-- Start Data provided --

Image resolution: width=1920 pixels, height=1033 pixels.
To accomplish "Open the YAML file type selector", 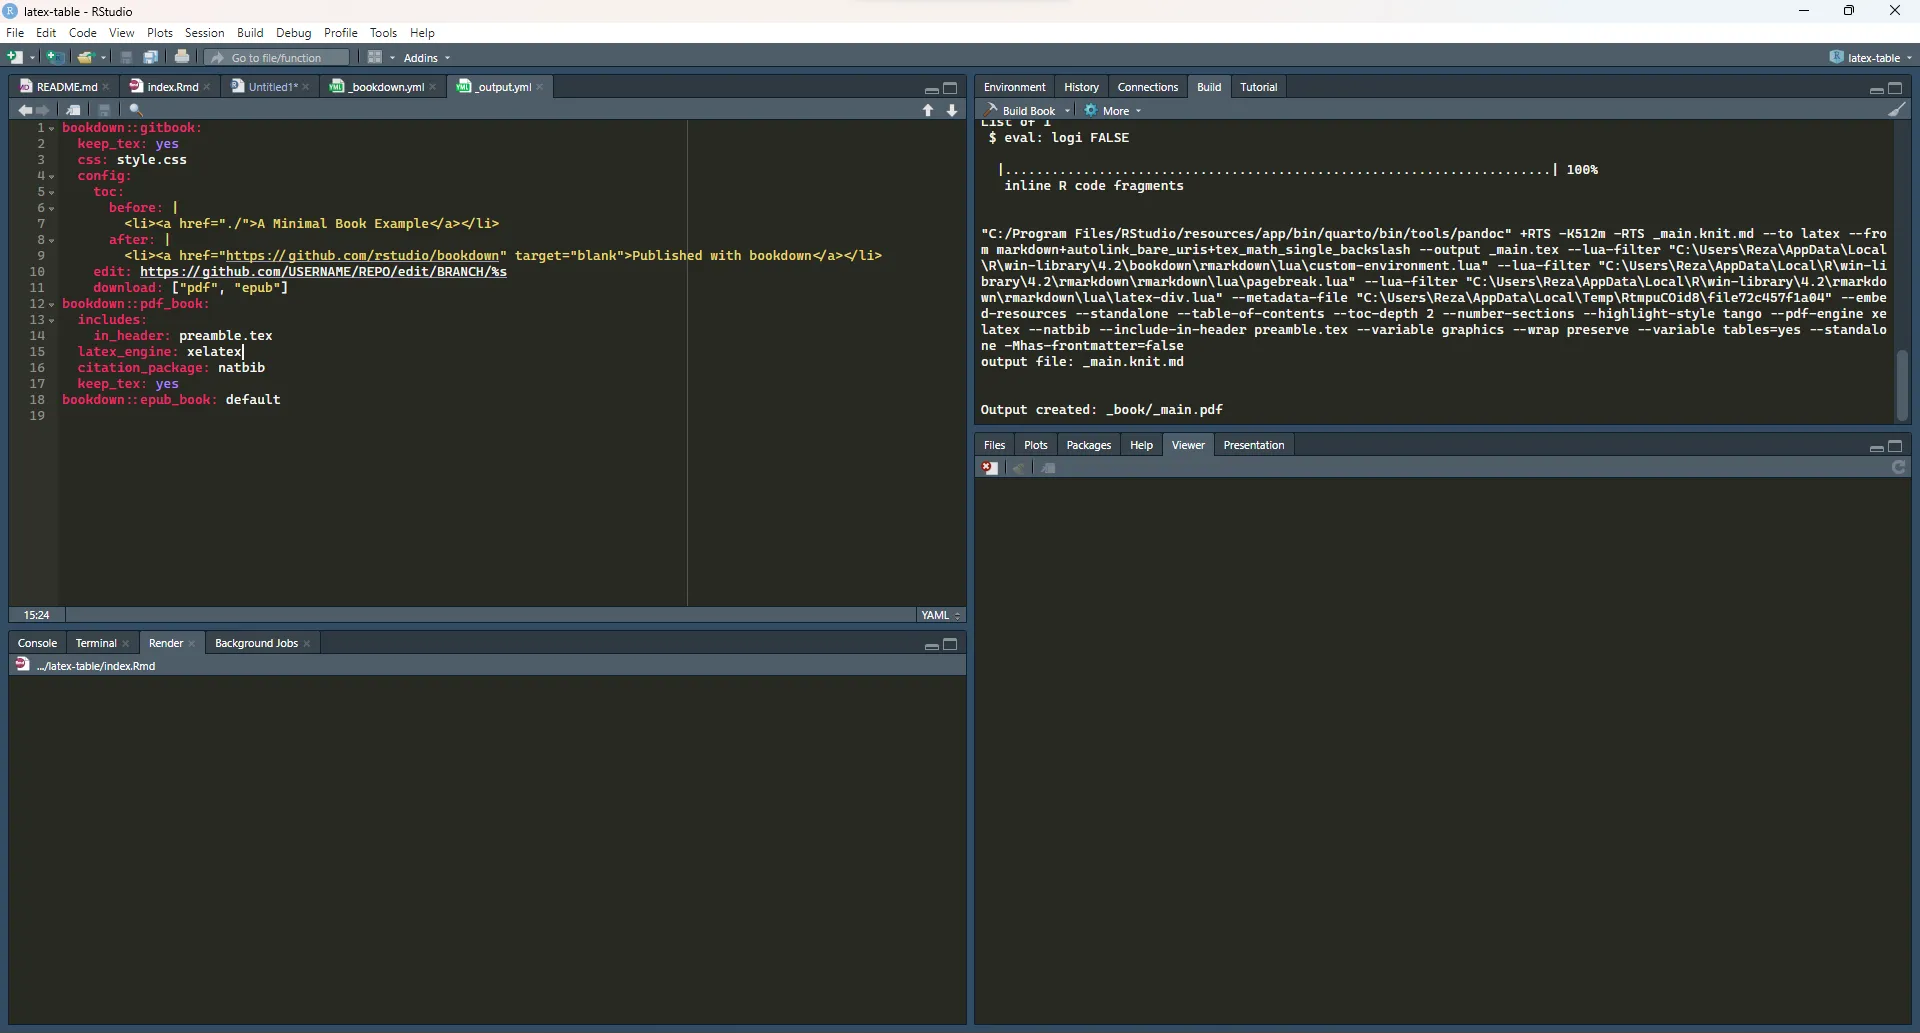I will point(940,616).
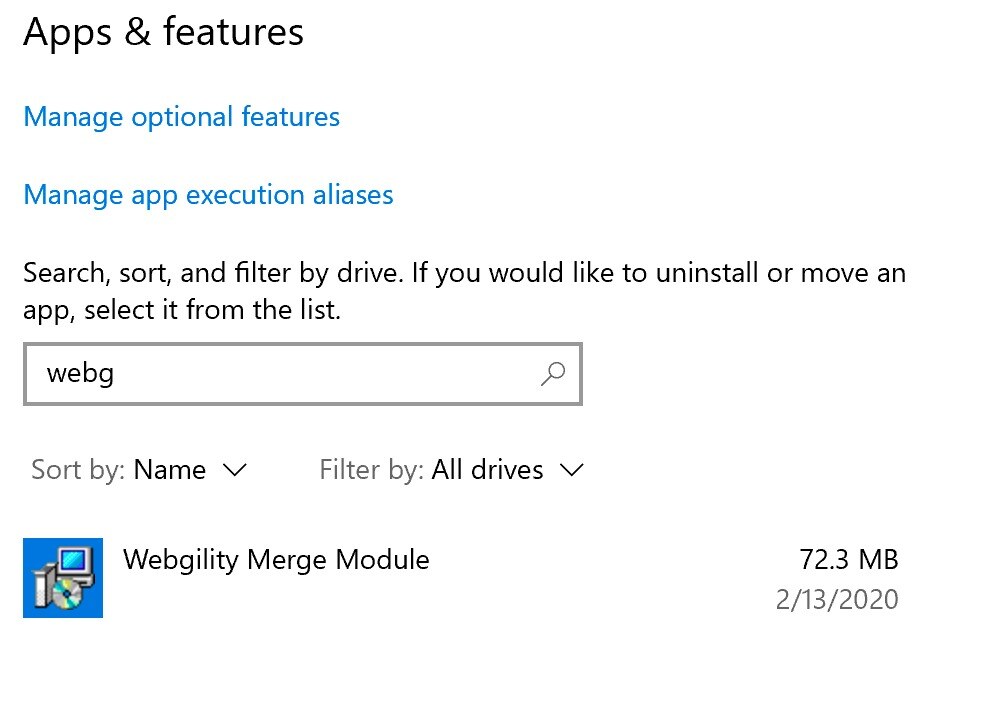Open the Manage optional features link
Viewport: 999px width, 705px height.
click(x=182, y=117)
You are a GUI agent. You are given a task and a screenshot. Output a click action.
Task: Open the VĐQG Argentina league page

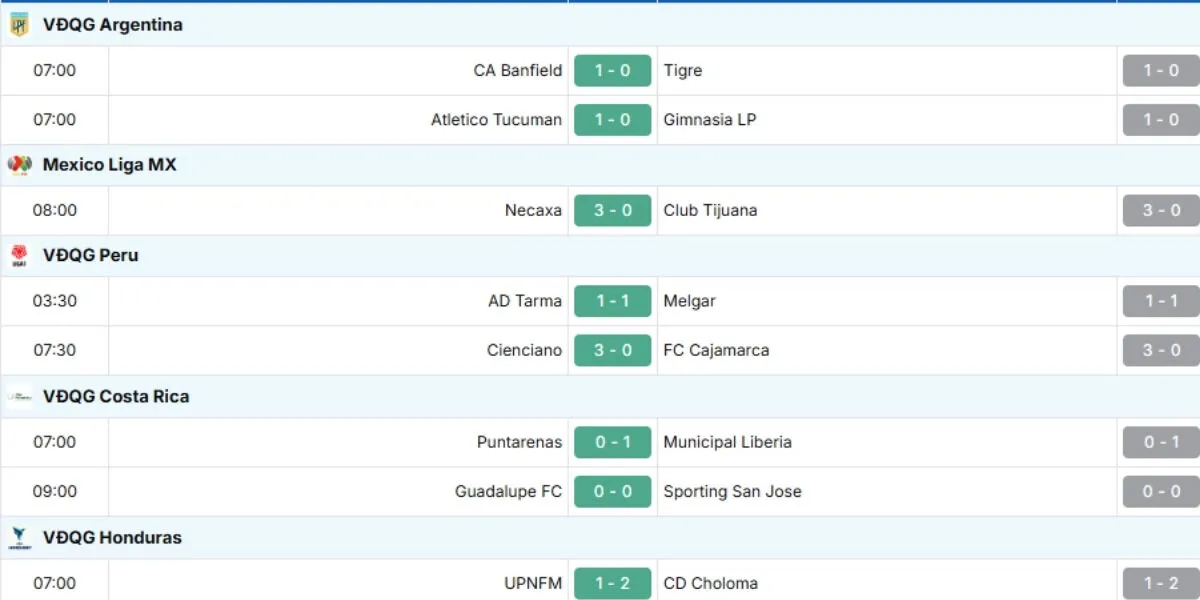112,25
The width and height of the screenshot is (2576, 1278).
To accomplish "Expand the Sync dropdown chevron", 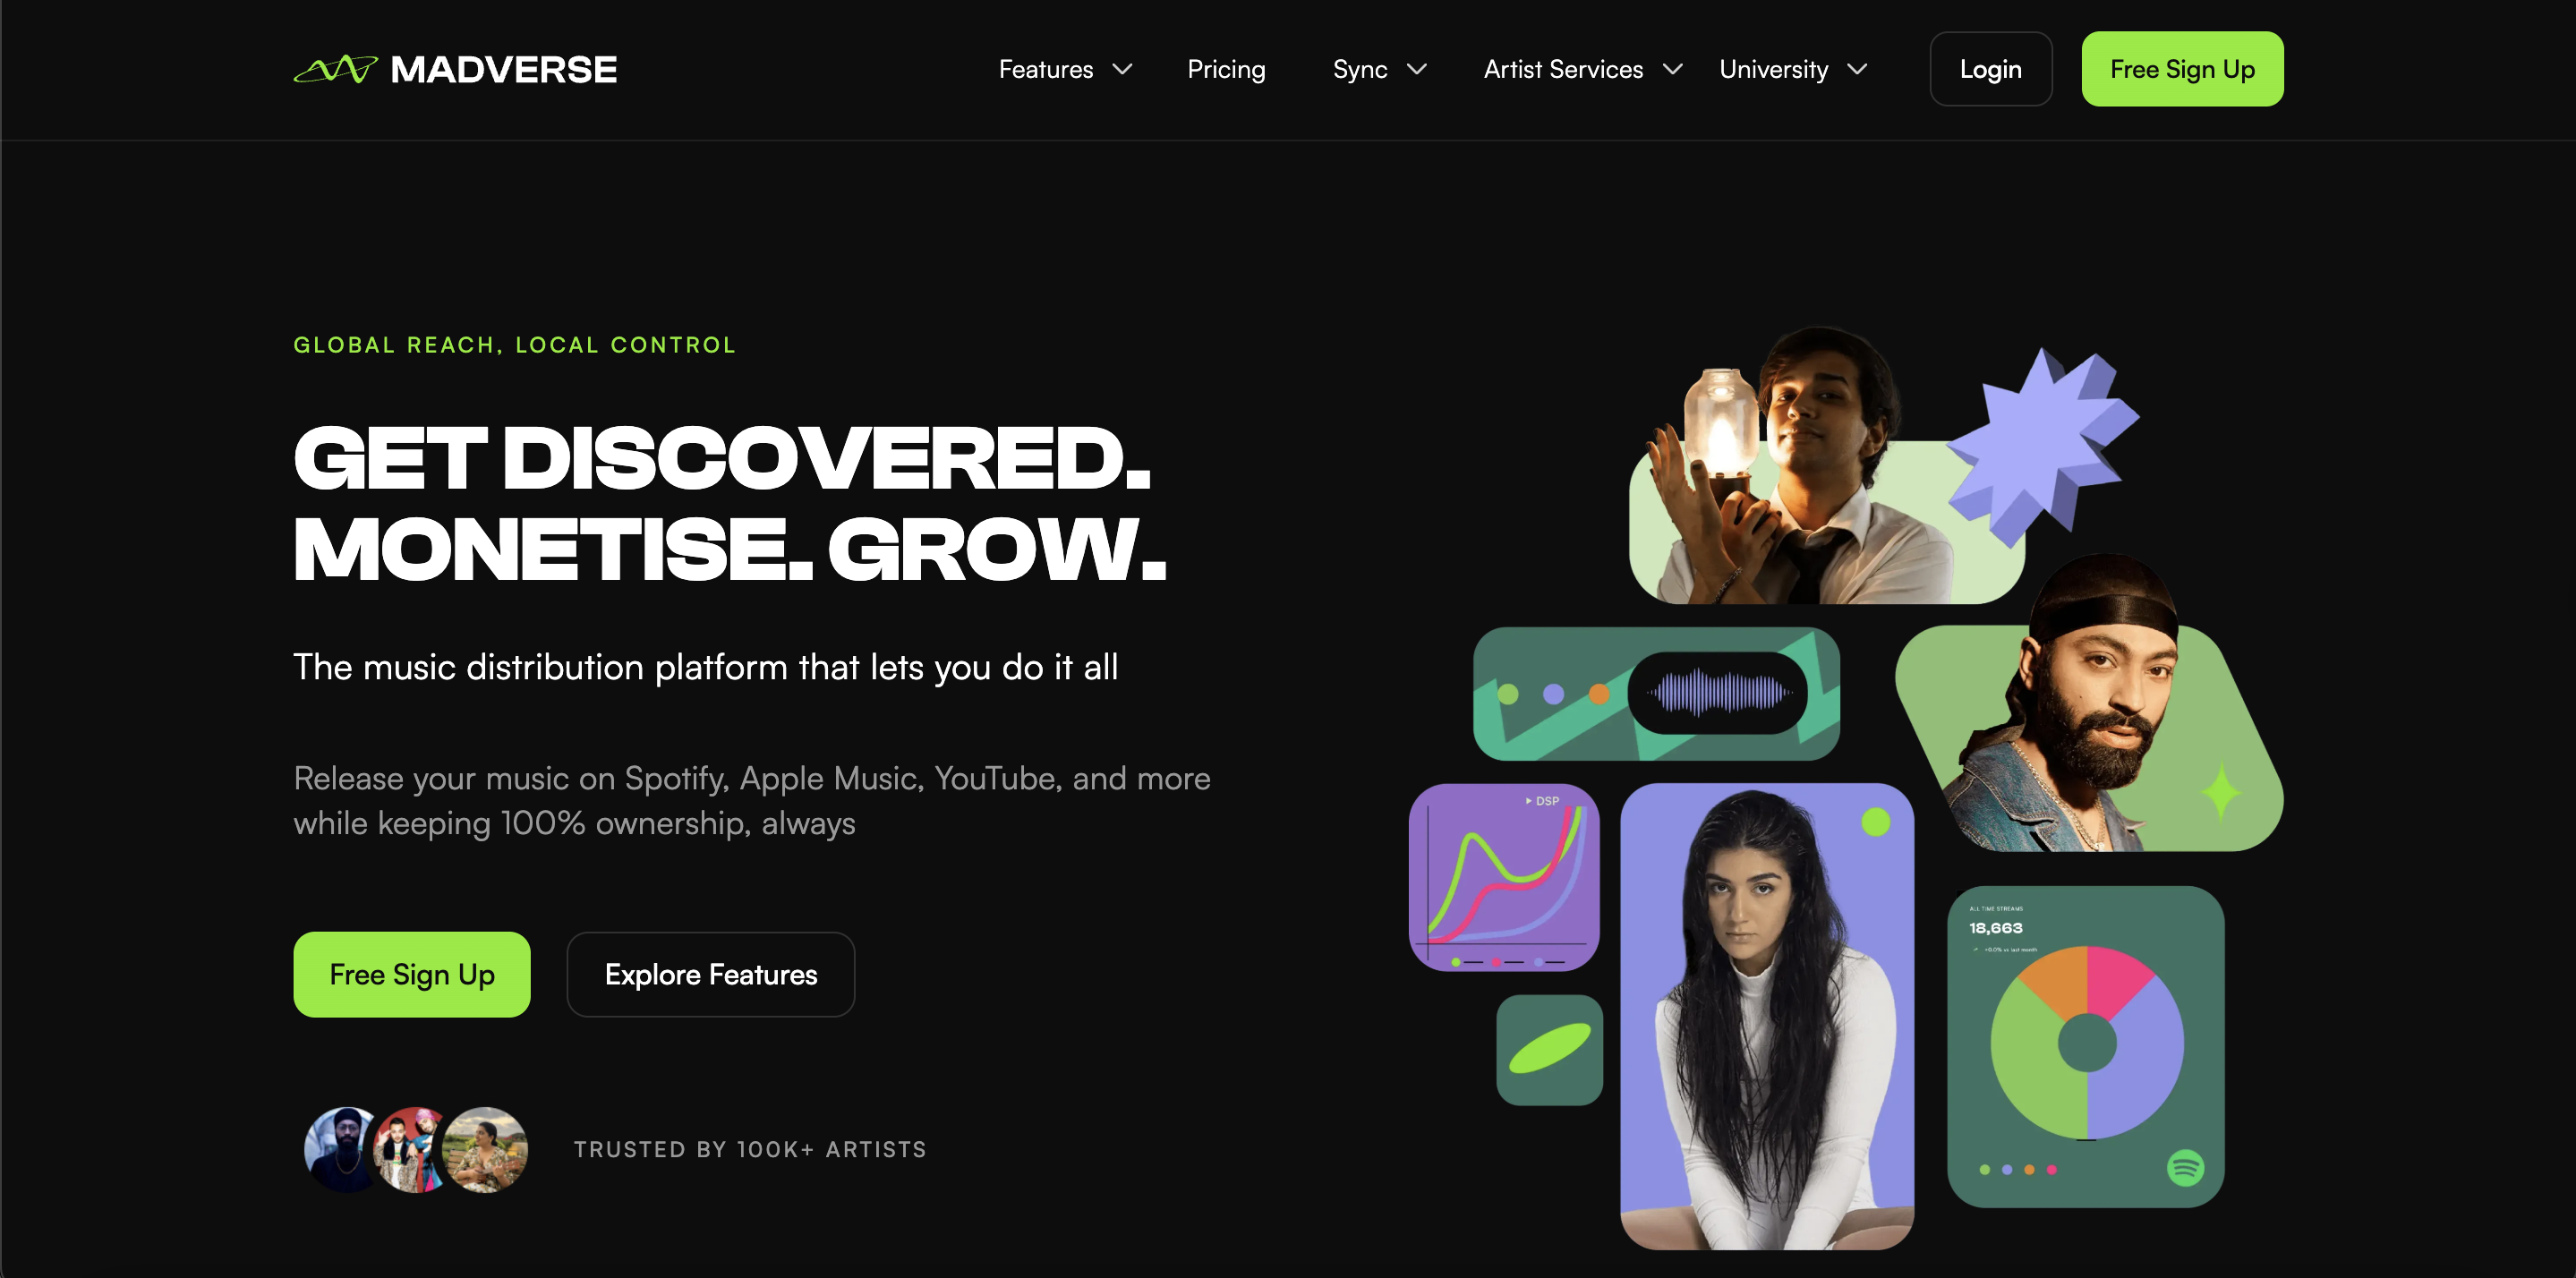I will tap(1417, 69).
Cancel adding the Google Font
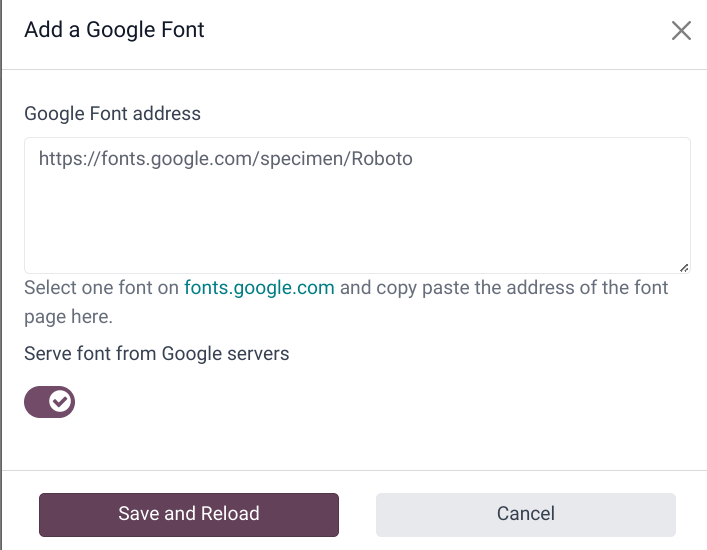707x550 pixels. click(x=525, y=514)
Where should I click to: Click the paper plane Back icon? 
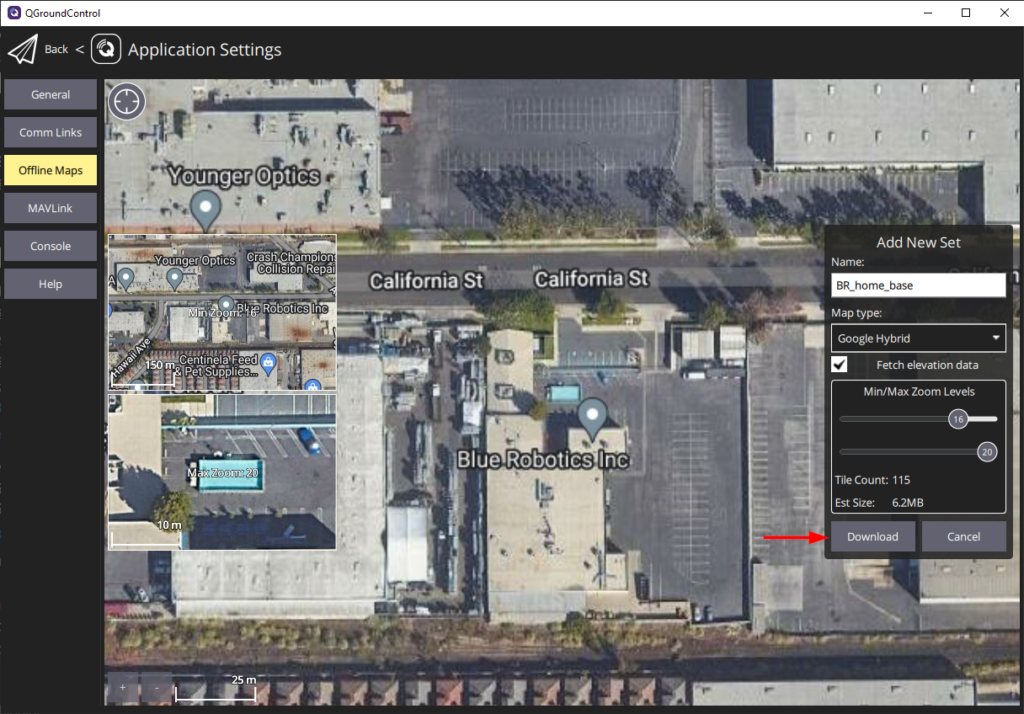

-- End Data provided --

Turn everything from the line containing "Cancel adding the Google Font" down to the end of the items into a Markdown table with the columns Row and Line, skipping blank lines. Leave the pictures out of the table.

### [Written solution]
| Row | Line |
|---|---|
| 1 | Cancel adding the Google Font |
| 2 | 707x550 pixels. click(x=525, y=514) |
| 3 | Where should I click to: Click the paper plane Back icon?  |